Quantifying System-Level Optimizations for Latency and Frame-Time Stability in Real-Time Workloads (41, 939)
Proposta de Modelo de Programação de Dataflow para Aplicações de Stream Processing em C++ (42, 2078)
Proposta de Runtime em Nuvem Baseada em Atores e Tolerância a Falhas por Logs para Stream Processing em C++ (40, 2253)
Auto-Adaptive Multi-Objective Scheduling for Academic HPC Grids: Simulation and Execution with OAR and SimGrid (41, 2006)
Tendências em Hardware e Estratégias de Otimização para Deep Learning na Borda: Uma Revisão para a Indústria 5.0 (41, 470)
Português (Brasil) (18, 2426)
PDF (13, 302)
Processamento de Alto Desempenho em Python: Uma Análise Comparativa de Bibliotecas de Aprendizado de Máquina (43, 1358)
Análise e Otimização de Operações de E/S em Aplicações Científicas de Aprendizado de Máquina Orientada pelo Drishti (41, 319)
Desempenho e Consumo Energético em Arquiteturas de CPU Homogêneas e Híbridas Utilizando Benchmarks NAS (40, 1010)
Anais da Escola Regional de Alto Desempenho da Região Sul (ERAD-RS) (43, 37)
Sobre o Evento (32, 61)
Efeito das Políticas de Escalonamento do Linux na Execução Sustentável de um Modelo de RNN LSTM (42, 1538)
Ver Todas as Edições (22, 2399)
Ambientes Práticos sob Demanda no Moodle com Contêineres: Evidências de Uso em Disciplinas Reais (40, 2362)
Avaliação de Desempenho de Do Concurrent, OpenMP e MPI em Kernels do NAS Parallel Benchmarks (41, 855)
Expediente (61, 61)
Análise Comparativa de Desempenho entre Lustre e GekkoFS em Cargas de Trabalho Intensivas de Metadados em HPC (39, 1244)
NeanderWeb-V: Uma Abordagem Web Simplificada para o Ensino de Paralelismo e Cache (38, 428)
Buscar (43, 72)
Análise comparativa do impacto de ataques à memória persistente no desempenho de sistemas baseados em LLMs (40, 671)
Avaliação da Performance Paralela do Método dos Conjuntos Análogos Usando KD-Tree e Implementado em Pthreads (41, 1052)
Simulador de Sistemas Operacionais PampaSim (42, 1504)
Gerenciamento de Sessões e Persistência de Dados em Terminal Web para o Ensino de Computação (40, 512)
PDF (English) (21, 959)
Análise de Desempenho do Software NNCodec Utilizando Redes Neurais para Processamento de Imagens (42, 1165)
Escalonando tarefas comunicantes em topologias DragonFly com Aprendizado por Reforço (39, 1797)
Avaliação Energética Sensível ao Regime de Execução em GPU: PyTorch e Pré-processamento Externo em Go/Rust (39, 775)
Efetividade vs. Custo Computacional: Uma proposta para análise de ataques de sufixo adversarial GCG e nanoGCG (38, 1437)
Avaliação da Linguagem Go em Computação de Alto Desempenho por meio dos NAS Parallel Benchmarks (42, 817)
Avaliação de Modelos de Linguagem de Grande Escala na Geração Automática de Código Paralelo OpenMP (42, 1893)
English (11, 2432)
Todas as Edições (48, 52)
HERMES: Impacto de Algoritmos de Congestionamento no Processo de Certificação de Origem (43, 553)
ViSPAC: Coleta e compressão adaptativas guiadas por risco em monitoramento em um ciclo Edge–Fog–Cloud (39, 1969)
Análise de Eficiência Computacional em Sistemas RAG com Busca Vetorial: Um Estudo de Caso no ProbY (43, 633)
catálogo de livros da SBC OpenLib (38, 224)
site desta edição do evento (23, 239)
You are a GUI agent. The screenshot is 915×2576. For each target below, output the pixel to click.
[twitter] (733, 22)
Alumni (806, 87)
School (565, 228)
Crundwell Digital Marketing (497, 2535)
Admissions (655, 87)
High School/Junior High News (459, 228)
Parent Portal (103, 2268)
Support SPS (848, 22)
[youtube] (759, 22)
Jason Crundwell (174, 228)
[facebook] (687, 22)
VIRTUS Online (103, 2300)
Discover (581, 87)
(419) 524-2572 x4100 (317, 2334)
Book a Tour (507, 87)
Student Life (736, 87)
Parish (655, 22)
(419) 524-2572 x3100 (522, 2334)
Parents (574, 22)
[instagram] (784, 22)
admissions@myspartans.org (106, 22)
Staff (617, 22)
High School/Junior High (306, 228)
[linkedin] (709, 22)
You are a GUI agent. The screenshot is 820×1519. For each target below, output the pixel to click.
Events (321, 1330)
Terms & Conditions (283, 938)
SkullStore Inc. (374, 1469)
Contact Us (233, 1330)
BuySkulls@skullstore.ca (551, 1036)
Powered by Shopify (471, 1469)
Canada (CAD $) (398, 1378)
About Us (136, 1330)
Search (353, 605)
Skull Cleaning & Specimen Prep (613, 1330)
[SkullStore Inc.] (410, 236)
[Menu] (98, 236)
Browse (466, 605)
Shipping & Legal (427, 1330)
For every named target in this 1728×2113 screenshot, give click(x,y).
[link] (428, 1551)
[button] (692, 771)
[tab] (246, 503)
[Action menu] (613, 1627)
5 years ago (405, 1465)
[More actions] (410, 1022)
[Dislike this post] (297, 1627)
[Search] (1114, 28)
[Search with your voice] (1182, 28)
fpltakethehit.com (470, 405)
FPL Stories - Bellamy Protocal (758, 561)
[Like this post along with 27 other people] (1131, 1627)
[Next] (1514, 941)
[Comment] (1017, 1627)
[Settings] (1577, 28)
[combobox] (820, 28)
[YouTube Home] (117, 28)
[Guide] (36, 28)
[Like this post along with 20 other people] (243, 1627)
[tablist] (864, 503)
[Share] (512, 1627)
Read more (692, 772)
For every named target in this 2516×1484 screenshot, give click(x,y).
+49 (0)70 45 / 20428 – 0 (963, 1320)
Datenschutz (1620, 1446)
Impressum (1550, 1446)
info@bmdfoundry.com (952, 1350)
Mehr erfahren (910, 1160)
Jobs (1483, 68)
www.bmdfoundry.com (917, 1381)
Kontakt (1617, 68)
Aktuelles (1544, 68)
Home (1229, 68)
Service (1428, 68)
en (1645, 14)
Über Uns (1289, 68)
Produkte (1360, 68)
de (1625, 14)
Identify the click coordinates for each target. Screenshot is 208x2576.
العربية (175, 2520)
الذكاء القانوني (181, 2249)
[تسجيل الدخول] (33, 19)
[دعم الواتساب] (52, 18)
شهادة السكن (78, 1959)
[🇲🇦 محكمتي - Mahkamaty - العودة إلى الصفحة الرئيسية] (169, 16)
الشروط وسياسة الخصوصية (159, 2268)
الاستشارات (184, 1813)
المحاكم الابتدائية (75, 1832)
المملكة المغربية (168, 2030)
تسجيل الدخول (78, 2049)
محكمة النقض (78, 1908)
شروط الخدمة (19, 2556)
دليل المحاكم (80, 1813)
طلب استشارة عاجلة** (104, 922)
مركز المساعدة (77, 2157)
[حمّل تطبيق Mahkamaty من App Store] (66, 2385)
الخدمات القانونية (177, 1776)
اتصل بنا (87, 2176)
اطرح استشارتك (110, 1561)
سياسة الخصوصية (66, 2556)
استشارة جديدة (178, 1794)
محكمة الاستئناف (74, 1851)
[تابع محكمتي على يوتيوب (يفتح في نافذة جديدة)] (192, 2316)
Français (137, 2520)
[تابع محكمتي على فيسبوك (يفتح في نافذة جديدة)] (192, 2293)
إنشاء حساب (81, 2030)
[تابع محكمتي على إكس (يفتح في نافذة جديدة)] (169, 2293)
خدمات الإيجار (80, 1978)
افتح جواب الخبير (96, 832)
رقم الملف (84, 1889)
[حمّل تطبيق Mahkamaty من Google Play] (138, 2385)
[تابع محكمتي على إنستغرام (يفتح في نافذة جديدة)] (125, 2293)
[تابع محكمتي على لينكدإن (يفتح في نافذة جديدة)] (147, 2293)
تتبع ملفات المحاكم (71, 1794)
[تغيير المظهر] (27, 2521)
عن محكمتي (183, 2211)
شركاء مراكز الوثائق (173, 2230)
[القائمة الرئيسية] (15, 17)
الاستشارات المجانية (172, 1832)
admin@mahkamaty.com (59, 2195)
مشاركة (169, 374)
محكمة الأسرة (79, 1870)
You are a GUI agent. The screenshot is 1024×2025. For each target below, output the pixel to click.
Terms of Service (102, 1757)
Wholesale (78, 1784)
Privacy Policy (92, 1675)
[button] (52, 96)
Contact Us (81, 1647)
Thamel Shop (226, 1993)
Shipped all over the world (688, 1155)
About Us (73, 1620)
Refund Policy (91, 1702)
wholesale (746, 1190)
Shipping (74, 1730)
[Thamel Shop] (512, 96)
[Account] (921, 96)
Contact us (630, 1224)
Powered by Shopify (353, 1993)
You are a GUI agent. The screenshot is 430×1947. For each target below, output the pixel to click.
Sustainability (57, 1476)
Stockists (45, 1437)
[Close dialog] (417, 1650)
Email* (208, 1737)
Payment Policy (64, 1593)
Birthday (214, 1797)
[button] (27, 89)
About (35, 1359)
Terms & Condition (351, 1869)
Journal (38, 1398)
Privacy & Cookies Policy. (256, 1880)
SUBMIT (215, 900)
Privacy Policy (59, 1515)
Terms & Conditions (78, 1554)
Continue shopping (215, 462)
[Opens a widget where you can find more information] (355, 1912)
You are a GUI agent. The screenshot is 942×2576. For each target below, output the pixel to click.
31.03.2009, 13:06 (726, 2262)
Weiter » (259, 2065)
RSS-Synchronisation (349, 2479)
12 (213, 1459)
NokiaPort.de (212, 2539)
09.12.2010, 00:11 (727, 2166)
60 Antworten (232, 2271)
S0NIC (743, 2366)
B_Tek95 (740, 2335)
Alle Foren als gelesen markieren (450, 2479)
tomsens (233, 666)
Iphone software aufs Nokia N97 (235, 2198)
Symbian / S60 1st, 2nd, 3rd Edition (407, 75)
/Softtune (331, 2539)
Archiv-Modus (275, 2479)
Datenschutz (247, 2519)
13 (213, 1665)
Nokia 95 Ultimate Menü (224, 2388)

ASSIGNMENT: For the listing above, print only the lines starting at the line containing "Português (Brasil) (18, 2426)" and ending at the line containing "HERMES: Impacto de", exactly, both included.

EXERCISE ANSWER:
Português (Brasil) (18, 2426)
PDF (13, 302)
Processamento de Alto Desempenho em Python: Uma Análise Comparativa de Bibliotecas de Aprendizado de Máquina (43, 1358)
Análise e Otimização de Operações de E/S em Aplicações Científicas de Aprendizado de Máquina Orientada pelo Drishti (41, 319)
Desempenho e Consumo Energético em Arquiteturas de CPU Homogêneas e Híbridas Utilizando Benchmarks NAS (40, 1010)
Anais da Escola Regional de Alto Desempenho da Região Sul (ERAD-RS) (43, 37)
Sobre o Evento (32, 61)
Efeito das Políticas de Escalonamento do Linux na Execução Sustentável de um Modelo de RNN LSTM (42, 1538)
Ver Todas as Edições (22, 2399)
Ambientes Práticos sob Demanda no Moodle com Contêineres: Evidências de Uso em Disciplinas Reais (40, 2362)
Avaliação de Desempenho de Do Concurrent, OpenMP e MPI em Kernels do NAS Parallel Benchmarks (41, 855)
Expediente (61, 61)
Análise Comparativa de Desempenho entre Lustre e GekkoFS em Cargas de Trabalho Intensivas de Metadados em HPC (39, 1244)
NeanderWeb-V: Uma Abordagem Web Simplificada para o Ensino de Paralelismo e Cache (38, 428)
Buscar (43, 72)
Análise comparativa do impacto de ataques à memória persistente no desempenho de sistemas baseados em LLMs (40, 671)
Avaliação da Performance Paralela do Método dos Conjuntos Análogos Usando KD-Tree e Implementado em Pthreads (41, 1052)
Simulador de Sistemas Operacionais PampaSim (42, 1504)
Gerenciamento de Sessões e Persistência de Dados em Terminal Web para o Ensino de Computação (40, 512)
PDF (English) (21, 959)
Análise de Desempenho do Software NNCodec Utilizando Redes Neurais para Processamento de Imagens (42, 1165)
Escalonando tarefas comunicantes em topologias DragonFly com Aprendizado por Reforço (39, 1797)
Avaliação Energética Sensível ao Regime de Execução em GPU: PyTorch e Pré-processamento Externo em Go/Rust (39, 775)
Efetividade vs. Custo Computacional: Uma proposta para análise de ataques de sufixo adversarial GCG e nanoGCG (38, 1437)
Avaliação da Linguagem Go em Computação de Alto Desempenho por meio dos NAS Parallel Benchmarks (42, 817)
Avaliação de Modelos de Linguagem de Grande Escala na Geração Automática de Código Paralelo OpenMP (42, 1893)
English (11, 2432)
Todas as Edições (48, 52)
HERMES: Impacto de Algoritmos de Congestionamento no Processo de Certificação de Origem (43, 553)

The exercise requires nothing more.